Marokko: Schneechaos auf der Dadespiste im Hohen Atlas

Bereits die Nacht vor unserem Start auf die Dadespiste war ungewöhnlich: Es regnete. Und auch am Morgen war es mit vielleicht 2 Grad ungewöhnlich kalt. Da wir WLAN hatten, sahen wir etwas ungläubig auf die Wetterdaten, die für die nächste Woche fast durchweg erheblich niedrigere Temperaturen (nachts bis -8°C) sowie Schnee vorhersagten. Nur Agadir versprach noch 20 Grad.

Campingplatz in der Gorges du Todra

Campingplatz in der Gorges du Todra

Trotzdem fuhren wir die Todraschlucht hinauf in den Hohen Atlas, um uns an der Piste hinüber in die Dadesschlucht zu versuchen, die ab Tamtatouchte nach Westen abzweigt.

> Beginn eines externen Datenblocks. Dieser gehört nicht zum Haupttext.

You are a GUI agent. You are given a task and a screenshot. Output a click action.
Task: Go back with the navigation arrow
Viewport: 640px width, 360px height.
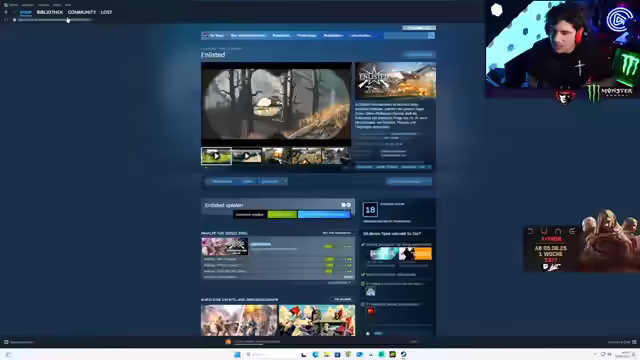tap(6, 12)
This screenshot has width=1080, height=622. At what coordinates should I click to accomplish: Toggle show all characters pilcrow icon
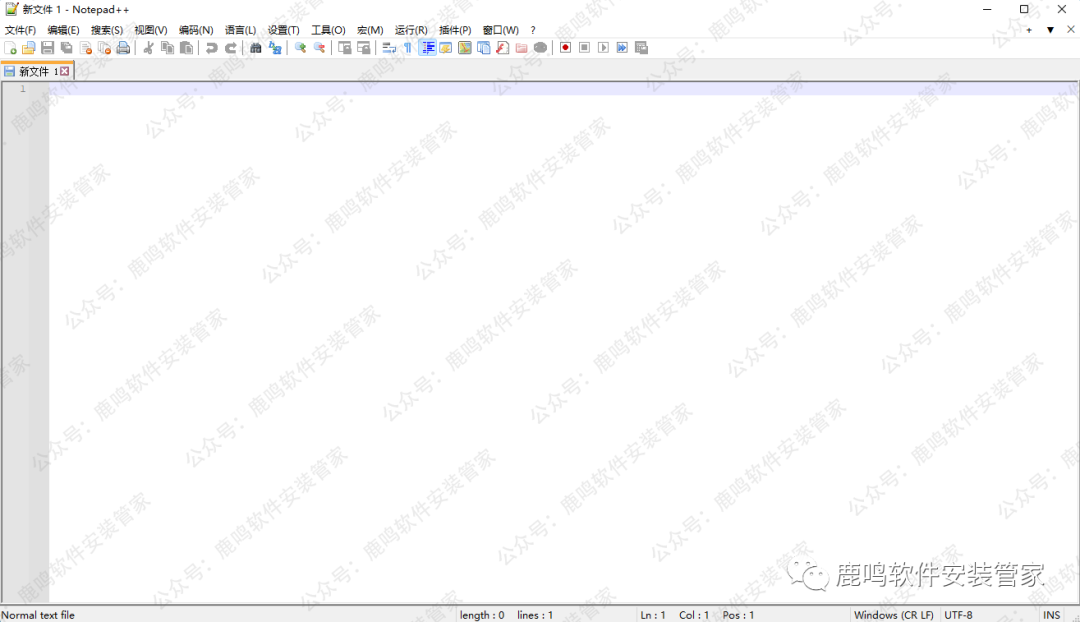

Wir gewannen in grandioser Landschaft schnell an Höhe und sahen schon bald auf den umliegenden Bergen den ersten Hauch von Schnee liegen. Ab einer Höhe von etwa 2.300 m lag auch direkt neben der Piste der offenbar erst in der letzten Nacht gefallene Neuschnee.

Erster Schnee auf der Dadespiste

Erster Schnee auf der Dadespiste

Da sich der Schnee aber nur in kurzen Verwehungen hielt, waren wir weiter frohen Mutes, die Piste schaffen zu können. Unterwegs sahen wir einige Zelte von Ziegenhirten, aus denen uns immer gleich die Kinder entgegenrannten. Kurz vor dem Pass hatte jedoch ein Unwetter auf ca. 2.500 m die Piste halb weggespült, sodass wir hätten im 2 m tieferen Flussbett fahren müssen, das aber mit größeren Felsbrocken gespickt war. Mit den Mopeds weiter war keine Option, da es mir zu sehr „nach Neuschnee roch“.

Kein Weiterkommen ohne Allrad und 50 cm Bodenfreiheit

Kein Weiterkommen zur Dadespiste ohne Allrad und 50 cm Bodenfreiheit

Also kehrten wir (das erste Mal) um und fuhren wieder hinunter nach Tamtatouchte. Ohne die Dadespiste erreicht zu haben. Kurz nach Ait Hani dachten wir uns nichts weiter, als erst leichter Flockenwirbel einsetzte und dann nach dem 2.700 m hohen Pass Tizi-Tirherhouzine die ersten Schneefelder begannen.

Schnee zwischen dem Tizi-Tirherhouzine und Imilchil

Schnee zwischen dem Tizi-Tirherhouzine und Imilchil

Weiter unten lag dann schon erheblich mehr Schnee. Die Gegend um Imilchil ist da wirklich eine kleine, gemeine Kältefalle.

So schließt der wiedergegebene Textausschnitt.